Claudio Rosset, Geschäftsführer der Peter Wärmepumpen GmbH in Kleinandelfingen, spürt die erhöhte Nachfrage – und wie. «Ich erhalte jetzt zum Teil Wärmepumpen, die ich Ende letztes Jahr beim Hersteller bestellt habe», sagt Rosset. Dieses Jahr hat der Kleinbetrieb zwei neue Mitarbeiter eingestellt. Der Engpass hänge aber nicht in erster Linie mit Lieferproblemen von Komponenten oder dem Ukrainekrieg, sondern zu einem grossen Teil mit der explodierenden Nachfrage eines Landes zusammen: Deutschland. Momentan werde dort der Bedarf bei rund 200 000 Wärmepumpen im laufenden Jahr geschätzt, während es im Vorjahr noch 154 000 waren – also ein Wachstum um 30 Prozent. «Damit hat dann die ganze Branche zu kämpfen. Wir konnten die Stückzahlen auch in der Schweiz steigern, aber das sind dann vielleicht 40 000 im Gegensatz zu rund 30 000 vor Jahresfrist». Kurzum: Viele Hersteller können bei der Produktion nicht mit der Nachfrage mithalten. In Deutschland werden jährlich schätzungsweise 650 000 Gasheizungen verbaut. Weitere rund 270 000 Heizsysteme teilen sich in Wärmepumpen, Biomasse, Elektro-, Pellets- und Holzheizungen auf. «Diese Zahl will man bis ins Jahr 2024 sukzessive auf rund 500 000 erhöhen», weiss Rosset. Dass die halbe Million Wärmepumpen jährlich «machbar» sei, verkündete Wirtschaftsminister Habeck kürzlich am «Wärmepumpengipfel» in Berlin – und kündigte im Rahmen der Strompreisbremse auch Sonderrabatte an. Nachbarländer wie Frankreich oder Österreich setzen schon länger auf Wärmepumpen und weniger auf Gas.

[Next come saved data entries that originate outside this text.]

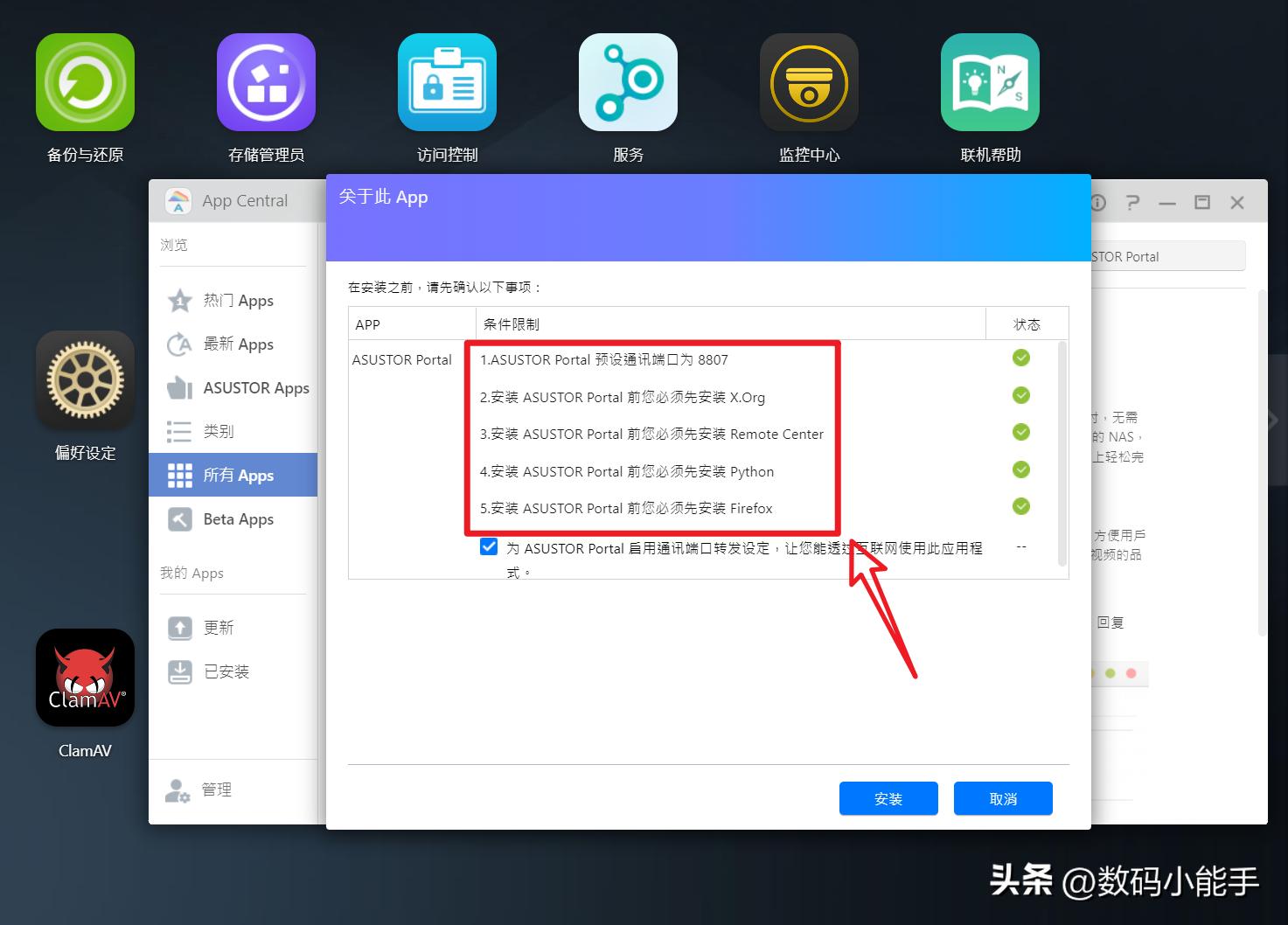The width and height of the screenshot is (1288, 925).
Task: Click the help question-mark icon
Action: (x=1132, y=202)
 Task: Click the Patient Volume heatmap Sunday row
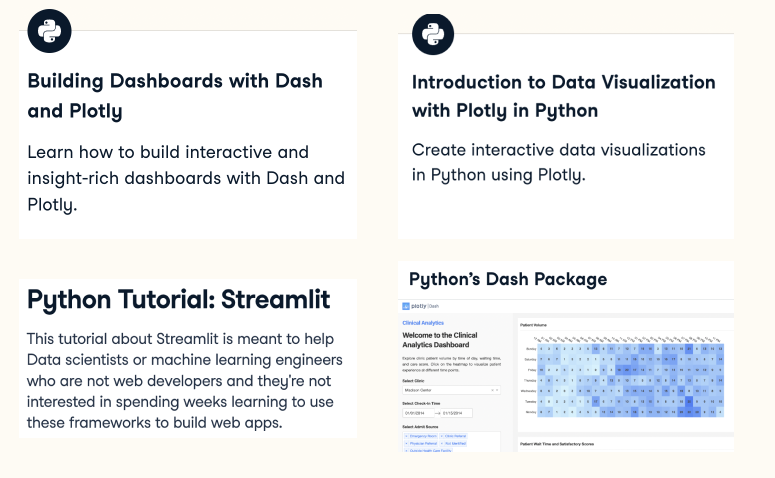630,349
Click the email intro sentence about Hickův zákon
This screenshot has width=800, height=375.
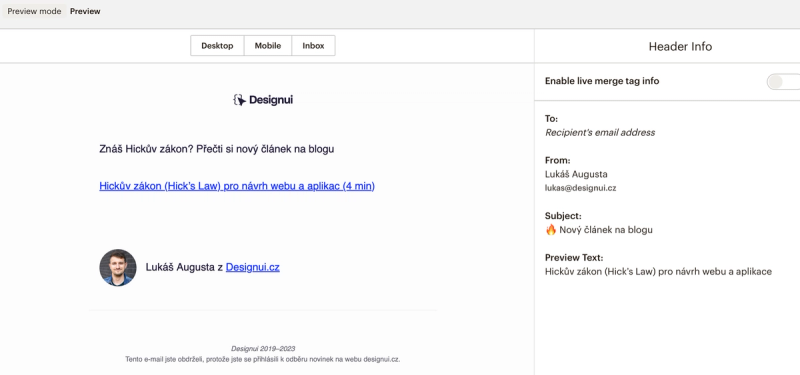tap(217, 149)
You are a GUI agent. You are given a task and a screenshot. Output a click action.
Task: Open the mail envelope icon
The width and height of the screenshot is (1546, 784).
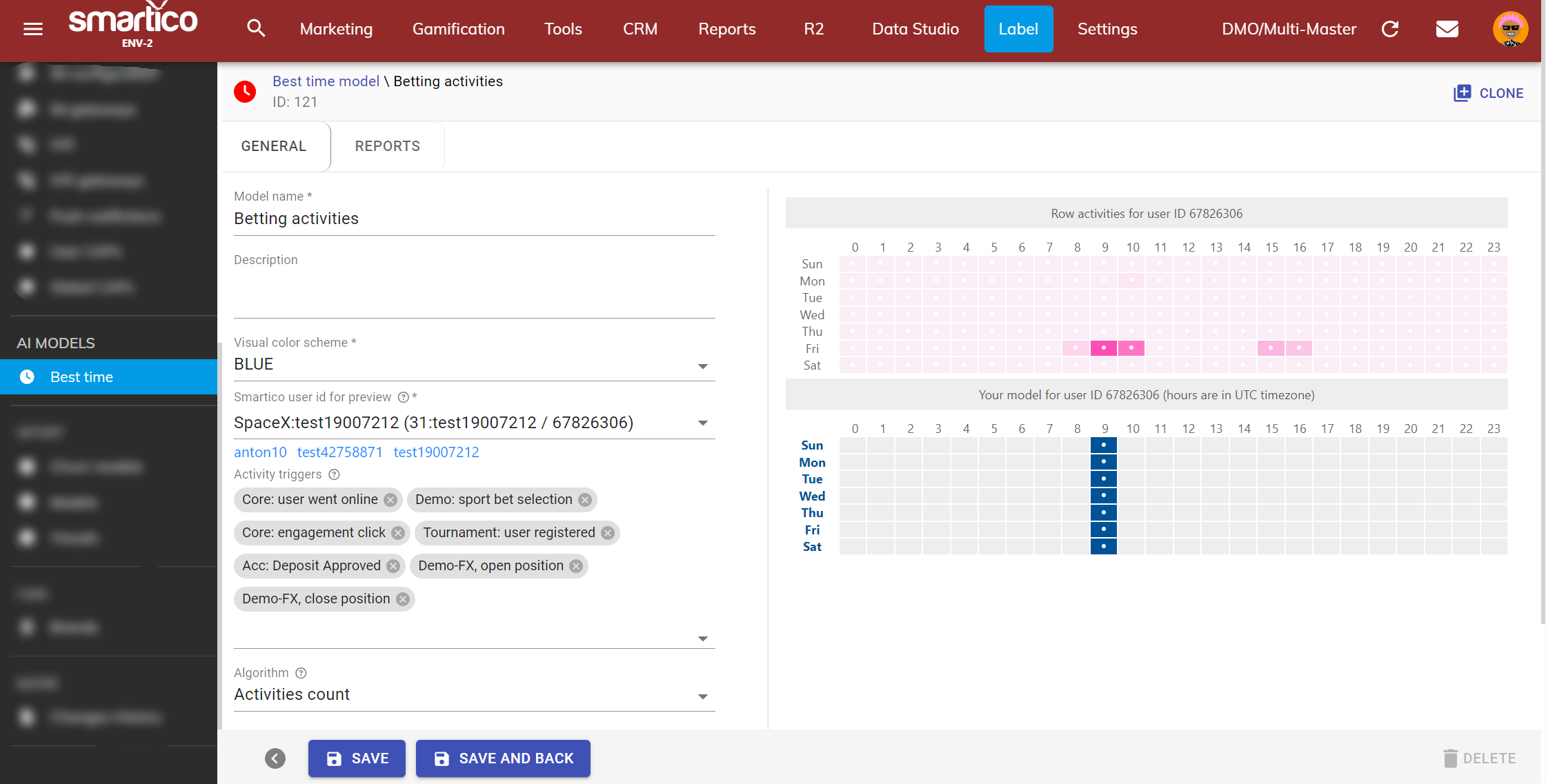pyautogui.click(x=1447, y=29)
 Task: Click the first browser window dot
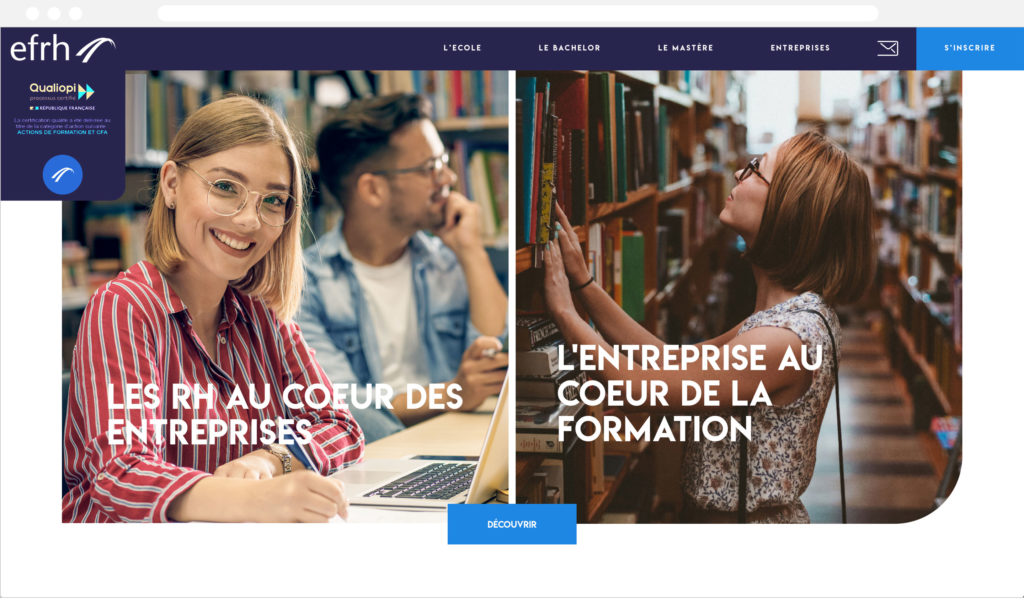tap(33, 13)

Bremst Strompreis Nachfrage?

Die Lieferprobleme werden allerdings verschärft durch den Mangel an Komponenten oder Baustoffen – seien dies Kunststoffgranulat, Chips oder Bauteile wie Ventilatoren oder Verdampfer. «Wenn heute jemand eine Wärmepumpe bestellt, dann ist – je nachdem wie gross und leistungsstark diese ist – mit einer Lieferung in der zweiten Jahreshälfte 2023 zu rechnen», sagt Rosset. Einige besonders gefragte Modelle könnten auch länger auf sich warten lassen. Ausnahme zur Regel sei ein Schweizer Hersteller, der nicht nach Deutschland exportierte und innert drei Monaten liefern könne.

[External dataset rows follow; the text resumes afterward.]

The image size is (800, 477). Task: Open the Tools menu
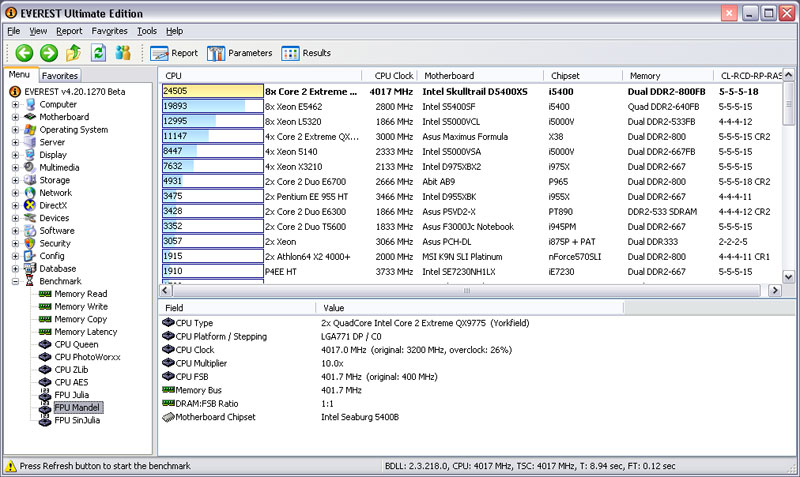147,31
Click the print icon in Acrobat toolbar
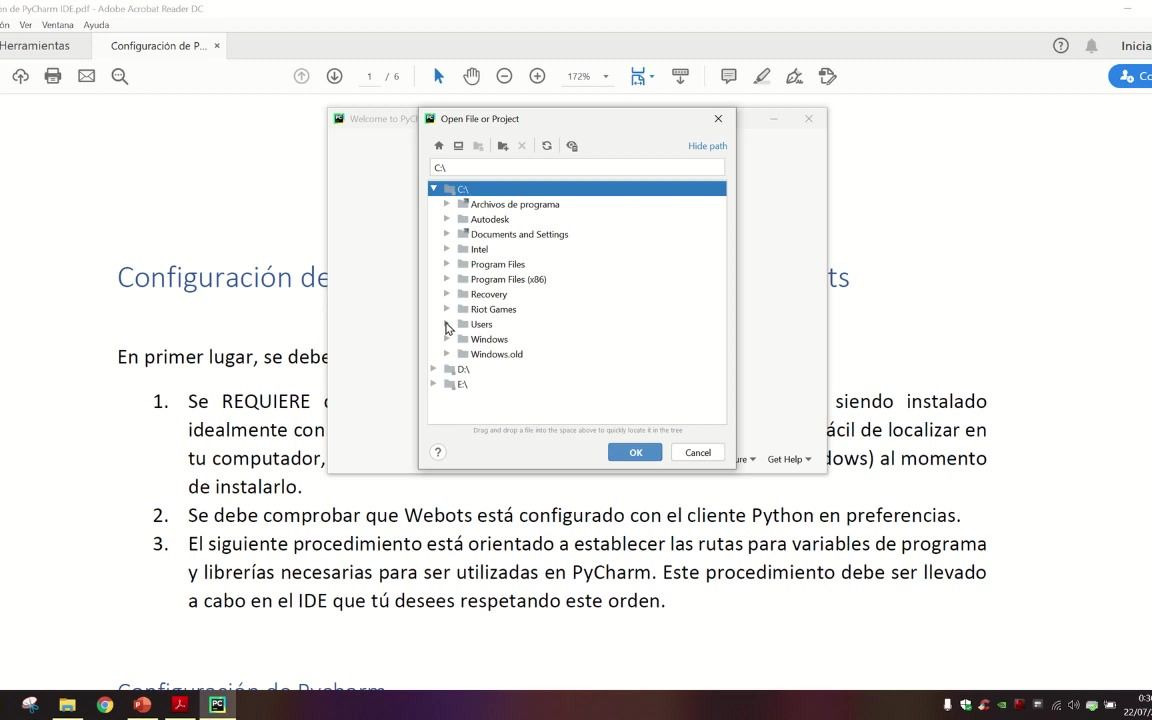This screenshot has width=1152, height=720. [53, 76]

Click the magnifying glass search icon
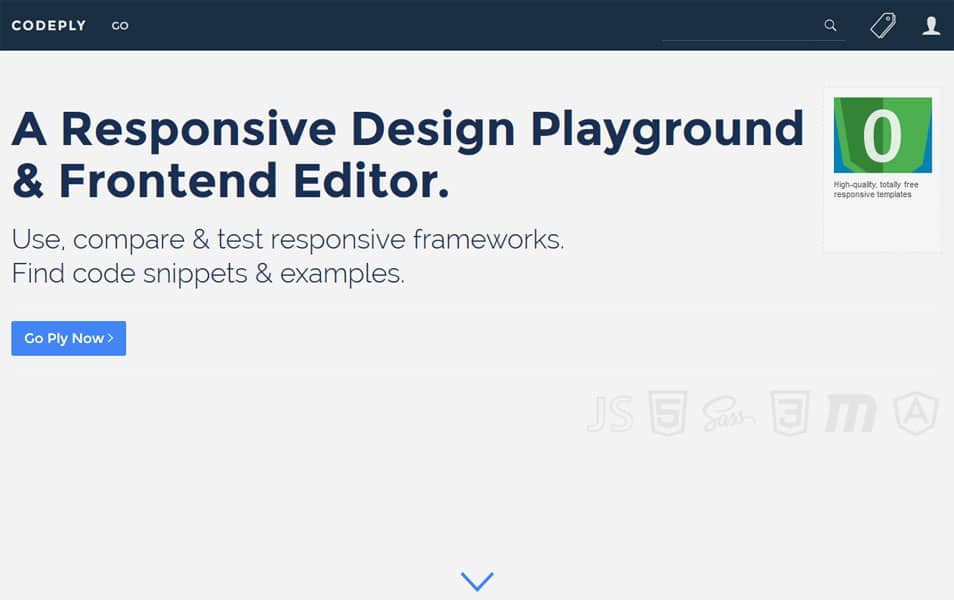(830, 26)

Die aktuelle Nachfrage müsste durch die Explosion der Strompreise etwas gedämpft worden sein – könnte man meinen. «Der Strompreis wirkt sich bis jetzt noch nicht auf die Nachfrage nach Wärmepumpen aus», so Rosset. Die Energiekosten machten auf die Lebenszeit einer Wärmepumpe hochgerechnet nur einen Drittel aus, den Löwenanteil verschlinge die Investition in die Technik. «Um daher die Lebenszeit zu erhöhen, rate ich dazu, eine qualitativ gute Wärmepumpe zu kaufen statt ein Billigprodukt.»

Anderseits habe das Zürcher Energiegesetz, das erst seit 1. September in Kraft ist, die Nachfrage nicht spürbar erhöht. «Zu diesem Zeitpunkt hatten viele Installateure schon volle Bücher und saisonbedingt viel zu tun.» Was Rosset aber freut: Lange schien es, als ob Gemeinden bei der Umsetzung des Energiegesetzes zwar «viel Spielraum» erhalten sollten – aber dass sie gleichzeitig auf sich allein gestellt sein würden. Regierungsrat Martin Neukom hat deshalb im Rahmen einer «Beschleunigungsvorlage» für Solaranlagen, Wärmepumpen, Fernwärmeanschlüsse und E-Ladestationen verschiedene Verfahrenserleichterungen beschlossen: An die Stelle eines Baubewilligungsverfahrens mit detaillierter Prüfung soll ein Meldeverfahren treten. Wenn die Verwaltung innert Monatsfrist nicht reagiert, «gilt das Projekt als genehmigt», sagte Neukom auf seinem Youtube-Kanal. Dadurch würden auch weniger Gebühren verrechnet. Das bedeutet allerdings auch: Die Rekursmöglichkeit für Nachbarn im Meldeverfahren ist nicht mehr gegeben. «Mir ist das zügige Vorankommen der Energiewende wichtiger. Es pressiert jetzt auch wirklich», meinte Neukom dazu. Die angepasste Bauverfahrensverordnung soll am 1. Januar 2023 in Kraft treten.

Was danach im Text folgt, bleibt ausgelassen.